Vacinados apenas com a primeira dose e com a segunda agendada para a semana seguinte, eles tiveram que pagar €25 pelo exame antes de subir na Torre Eiffel, cujo ingresso mais caro para um adulto custa €26,10. “Eu não entendo, porque [para fazer o teste] não perguntaram os nossos nomes, não me deram um código, não sei como vão saber qual resultado é meu e qual é do meu amigo. Não precisei mostrar meu passaporte, nada”, desabafa Luke, que acrescenta: “Sei que a testagem é oficial, mas tudo parece muito estranho”.
O monumento, que voltou a receber turistas no dia 16, depois de um fechamento de quase nove meses, optou por montar um ponto de testagem próprio para os não vacinados que, em 15 minutos, recebem o resultado e são liberados para a visitação.
Próximos passos
Os funcionários e proprietários de estabelecimentos onde o passe sanitário é uma exigência devem tomar a injeção antes de 30 de agosto. Até 15 de setembro, o mesmo vale para profissionais de saúde e os que trabalham em contato com uma população vulnerável. Quem não cumprir o requisito deixará de receber qualquer remuneração até que se adeque.
A confiança nos passes é tanta que o Ministro da Saúde, Olivier Véran, anunciou que o uso de máscara não será mais obrigatório para o público nos locais onde a entrada é controlada. No entanto, cabe ao espaço decidir sobre as regras. O Museu do Louvre, por exemplo, vai continuar impondo a proteção em suas instalações.
A diferença entre vacinados e não vacinados já está marcada e o processo vai se intensificar ainda mais em setembro, quando os testes Covid-19 passarão a ser pagos inclusive por residentes, a menos que sejam prescritos por um médico.
A utilização do passe sanitário não é exclusividade da França e se tornou uma tendência nos territórios que visam retomar as atividades que envolvem um grande número de pessoas, portanto com maior risco de propagação da epidemia. Dispositivos semelhantes fazem parte do cotidiano da Dinamarca, Áustria, Irlanda, Itália e de algumas regiões da Alemanha.

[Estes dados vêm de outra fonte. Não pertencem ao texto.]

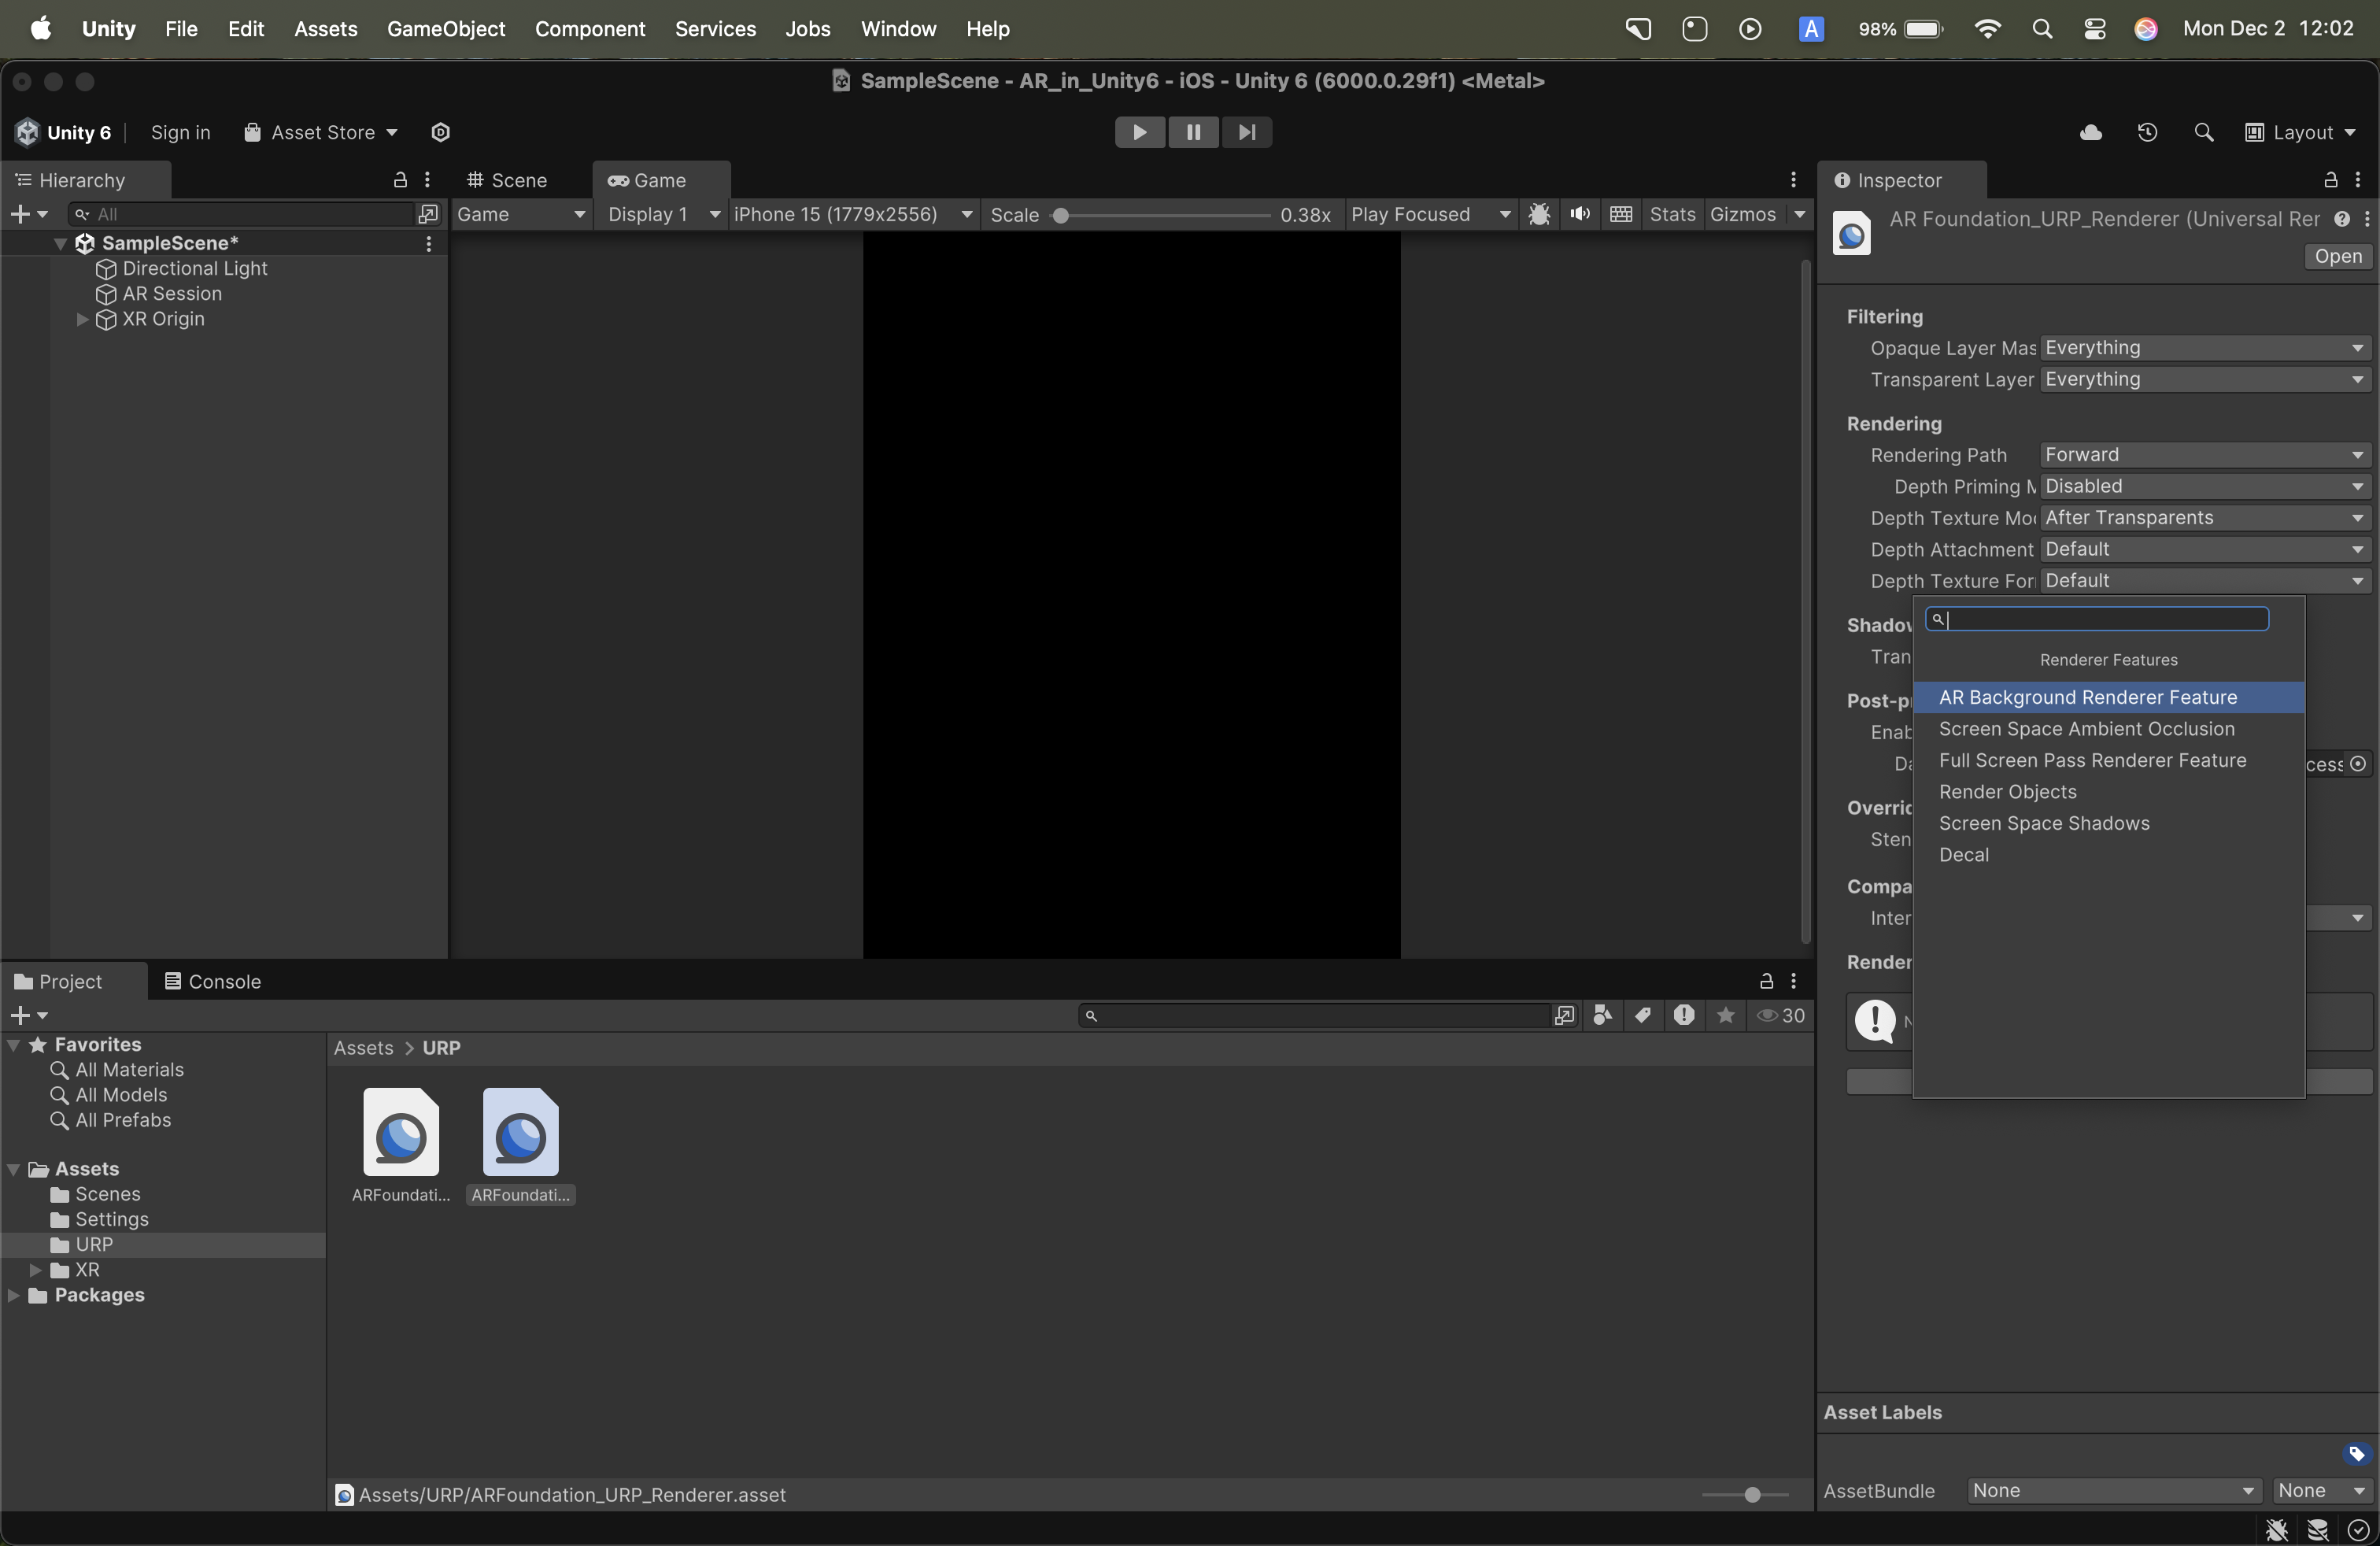Click the Pause button in the toolbar
The image size is (2380, 1546).
point(1193,132)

Apesar de a iniciativa ser eficaz para pressionar a vacinação, e teoricamente proporcionar um ambiente mais seguro em museus e restaurantes, é fato que a restrição gera mais stress que alívio em quem está de passagem pelo país e pode parecer incoerente em um momento de incentivo ao turismo. Por outro lado, quem está em dia com a exigência comemora: “[Haverá] muito menos visitantes”, diz Tanya Kristina, que foi imunizado nos Estados Unidos.